De acordo com a Associated Press, a perda dos arquivos ocorreu menos de 24 horas após sua liberação, sem explicações até o momento pela administração e sem aviso prévio ao público.
O Departamento de Justiça norte-americano iniciou na sexta-feira a publicação de seus documentos a respeito de Jeffrey Epstein, condenado por crimes sexuais e um investidor abastado, conhecido por suas conexões com diversas figuras influentes, incluindo o atual presidente dos EUA, Donald Trump.
Os arquivos que desapareceram, disponíveis na sexta-feira, não puderam ser acessados no sábado e continham imagens de obras que apresentavam mulheres nuas, além de uma série de fotografias dispostas em um aparador e nas gavetas.
Entre essas fotos, dentro de uma gaveta, havia uma imagem de Donald Trump, Epstein, Melania Trump (esposa do presidente) e Ghislaine Maxwell, longa associada de Epstein.
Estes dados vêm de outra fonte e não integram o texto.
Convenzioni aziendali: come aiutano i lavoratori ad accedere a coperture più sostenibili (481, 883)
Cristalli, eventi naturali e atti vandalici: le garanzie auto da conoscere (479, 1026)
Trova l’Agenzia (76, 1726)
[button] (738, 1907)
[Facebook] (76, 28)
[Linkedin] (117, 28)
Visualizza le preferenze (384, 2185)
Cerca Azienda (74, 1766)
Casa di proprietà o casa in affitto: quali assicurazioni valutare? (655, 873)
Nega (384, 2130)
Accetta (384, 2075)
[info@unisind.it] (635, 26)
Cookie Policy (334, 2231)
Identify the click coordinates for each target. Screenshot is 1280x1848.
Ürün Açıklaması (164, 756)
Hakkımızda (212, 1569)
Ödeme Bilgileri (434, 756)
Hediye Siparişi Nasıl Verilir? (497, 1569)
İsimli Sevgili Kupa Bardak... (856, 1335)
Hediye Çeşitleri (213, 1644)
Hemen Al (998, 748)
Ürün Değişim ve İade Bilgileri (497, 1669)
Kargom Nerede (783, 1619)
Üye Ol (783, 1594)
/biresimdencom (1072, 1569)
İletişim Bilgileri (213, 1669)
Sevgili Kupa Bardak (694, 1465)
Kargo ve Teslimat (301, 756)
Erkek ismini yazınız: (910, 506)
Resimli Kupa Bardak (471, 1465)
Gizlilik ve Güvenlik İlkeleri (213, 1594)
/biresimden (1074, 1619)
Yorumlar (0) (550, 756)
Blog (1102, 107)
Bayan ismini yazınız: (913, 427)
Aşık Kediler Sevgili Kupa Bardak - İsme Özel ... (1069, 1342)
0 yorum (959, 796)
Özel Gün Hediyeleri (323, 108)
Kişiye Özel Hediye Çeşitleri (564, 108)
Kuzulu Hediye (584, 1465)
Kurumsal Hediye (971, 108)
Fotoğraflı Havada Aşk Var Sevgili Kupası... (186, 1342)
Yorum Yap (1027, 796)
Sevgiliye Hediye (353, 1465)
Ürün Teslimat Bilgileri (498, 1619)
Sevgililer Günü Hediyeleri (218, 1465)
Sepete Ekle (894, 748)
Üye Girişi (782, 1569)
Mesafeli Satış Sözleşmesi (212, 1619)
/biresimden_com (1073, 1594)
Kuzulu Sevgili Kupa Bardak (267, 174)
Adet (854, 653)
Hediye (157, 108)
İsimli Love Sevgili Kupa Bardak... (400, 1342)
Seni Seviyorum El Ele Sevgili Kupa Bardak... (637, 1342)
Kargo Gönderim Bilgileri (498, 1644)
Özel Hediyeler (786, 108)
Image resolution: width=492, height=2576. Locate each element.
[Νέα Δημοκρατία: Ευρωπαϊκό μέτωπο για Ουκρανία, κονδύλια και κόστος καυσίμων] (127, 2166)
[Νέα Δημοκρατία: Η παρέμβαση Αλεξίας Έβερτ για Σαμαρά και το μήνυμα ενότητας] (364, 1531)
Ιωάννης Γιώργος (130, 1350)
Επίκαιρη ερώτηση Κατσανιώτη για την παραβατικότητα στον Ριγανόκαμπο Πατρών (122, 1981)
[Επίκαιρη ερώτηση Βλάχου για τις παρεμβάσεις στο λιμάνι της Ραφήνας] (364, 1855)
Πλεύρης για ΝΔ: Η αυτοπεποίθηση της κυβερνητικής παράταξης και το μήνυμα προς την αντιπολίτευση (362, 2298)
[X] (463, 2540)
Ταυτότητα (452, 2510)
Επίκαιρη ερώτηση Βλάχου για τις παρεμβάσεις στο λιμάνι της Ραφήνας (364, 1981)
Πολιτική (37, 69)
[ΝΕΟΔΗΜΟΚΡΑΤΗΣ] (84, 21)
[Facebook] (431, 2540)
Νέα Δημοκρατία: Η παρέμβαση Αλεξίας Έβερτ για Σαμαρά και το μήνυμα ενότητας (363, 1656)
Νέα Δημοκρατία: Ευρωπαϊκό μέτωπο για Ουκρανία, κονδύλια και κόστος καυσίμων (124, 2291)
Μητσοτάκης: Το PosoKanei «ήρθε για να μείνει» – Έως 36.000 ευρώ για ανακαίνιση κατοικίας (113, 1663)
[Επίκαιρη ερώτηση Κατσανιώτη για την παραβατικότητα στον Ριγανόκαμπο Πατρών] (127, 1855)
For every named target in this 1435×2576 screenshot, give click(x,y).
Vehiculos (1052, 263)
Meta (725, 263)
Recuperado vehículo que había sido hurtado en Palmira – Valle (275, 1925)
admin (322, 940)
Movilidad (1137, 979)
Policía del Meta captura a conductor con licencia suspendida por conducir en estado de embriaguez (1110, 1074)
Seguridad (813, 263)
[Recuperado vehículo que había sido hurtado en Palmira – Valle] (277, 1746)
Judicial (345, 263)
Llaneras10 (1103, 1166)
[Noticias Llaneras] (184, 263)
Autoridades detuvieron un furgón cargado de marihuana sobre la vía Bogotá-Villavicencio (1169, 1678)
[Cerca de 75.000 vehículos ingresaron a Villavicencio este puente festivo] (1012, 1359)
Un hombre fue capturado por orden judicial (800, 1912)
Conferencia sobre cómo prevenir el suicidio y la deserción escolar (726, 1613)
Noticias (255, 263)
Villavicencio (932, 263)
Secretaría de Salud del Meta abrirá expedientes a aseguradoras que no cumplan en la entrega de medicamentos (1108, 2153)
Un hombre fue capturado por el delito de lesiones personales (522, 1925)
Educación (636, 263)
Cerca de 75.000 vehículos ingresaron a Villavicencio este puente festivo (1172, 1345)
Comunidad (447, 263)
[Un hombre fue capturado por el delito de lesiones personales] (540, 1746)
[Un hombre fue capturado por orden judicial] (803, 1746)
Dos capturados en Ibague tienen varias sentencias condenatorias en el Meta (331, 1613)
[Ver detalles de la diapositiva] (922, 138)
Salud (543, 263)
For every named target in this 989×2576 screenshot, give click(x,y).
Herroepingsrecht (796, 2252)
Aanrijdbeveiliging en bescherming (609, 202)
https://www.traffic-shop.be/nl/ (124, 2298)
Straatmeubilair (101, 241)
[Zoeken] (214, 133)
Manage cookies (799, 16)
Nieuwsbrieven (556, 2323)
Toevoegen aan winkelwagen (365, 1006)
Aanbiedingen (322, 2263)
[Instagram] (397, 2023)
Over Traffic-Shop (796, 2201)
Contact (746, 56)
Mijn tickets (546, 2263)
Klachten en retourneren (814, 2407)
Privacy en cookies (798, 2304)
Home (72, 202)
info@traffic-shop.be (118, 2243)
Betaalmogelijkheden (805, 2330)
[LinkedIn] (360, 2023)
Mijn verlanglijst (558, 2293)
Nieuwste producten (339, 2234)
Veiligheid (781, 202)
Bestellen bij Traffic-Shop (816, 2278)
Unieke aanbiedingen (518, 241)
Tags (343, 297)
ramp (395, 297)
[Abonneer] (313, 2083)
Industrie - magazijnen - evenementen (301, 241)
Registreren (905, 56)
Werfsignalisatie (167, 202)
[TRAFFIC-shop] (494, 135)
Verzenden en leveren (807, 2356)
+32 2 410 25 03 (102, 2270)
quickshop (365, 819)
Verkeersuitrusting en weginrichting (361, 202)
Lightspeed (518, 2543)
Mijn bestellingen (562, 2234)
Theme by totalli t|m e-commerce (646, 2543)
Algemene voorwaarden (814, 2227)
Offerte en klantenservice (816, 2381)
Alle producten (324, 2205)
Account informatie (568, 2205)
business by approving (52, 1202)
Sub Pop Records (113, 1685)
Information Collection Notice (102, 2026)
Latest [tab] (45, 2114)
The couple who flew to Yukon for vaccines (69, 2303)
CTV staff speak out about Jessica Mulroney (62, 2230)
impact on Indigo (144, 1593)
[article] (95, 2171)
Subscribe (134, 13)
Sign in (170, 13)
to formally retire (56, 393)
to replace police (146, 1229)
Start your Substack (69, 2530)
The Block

O Departamento de Justiça não esclareceu a razão para a remoção dos arquivos ou se foi uma ação deliberada. Um porta-voz da entidade não respondeu ao pedido de entrevista da Associated Press.
Nas redes sociais, o sumiço dos documentos gerou especulações sobre o que exatamente foi retirado e a falta de comunicação ao público, ampliando o mistério que já envolve Epstein e as figuras poderosas em sua órbita.
Os democratas do Comitê de Supervisão da Câmara compartilharam a imagem de Trump que desapareceu em um post na rede social X, questionando: “O que mais está sendo ocultado? Precisamos de clareza para a população americana”.
This photo, file 468, from the Epstein files that includes Donald Trump has apparently now been removed from the DOJ release.@AGPamBondi is this true? What else is being covered up? We need transparency for the American public. pic.twitter.com/3wYZAl2dse
— Oversight Dems (@OversightDems) December 20, 2025
Esse incidente aumentou as preocupações que já existiam em relação à aguardada divulgação dos documentos do Departamento de Justiça.
As muitas páginas liberadas trouxeram poucas informações novas sobre os crimes cometidos por Epstein ou sobre as decisões da acusação que lhe permitiram escapar de acusações federais severas por um longo período.
Faltam alguns dos materiais mais esperados, como as entrevistas do FBI com as vítimas e memorandos internos do Departamento de Justiça.
Os registros, cuja divulgação é exigida por uma recente legislação aprovada pelo Congresso, barely consistem em menções a diversas figuras poderosas associadas a Epstein ao longo do tempo, incluindo o ex-príncipe Andrew da Grã-Bretanha, levantando novas dúvidas sobre quem foi investigado, quem não foi e até que ponto as revelações contribuem para a responsabilização pública.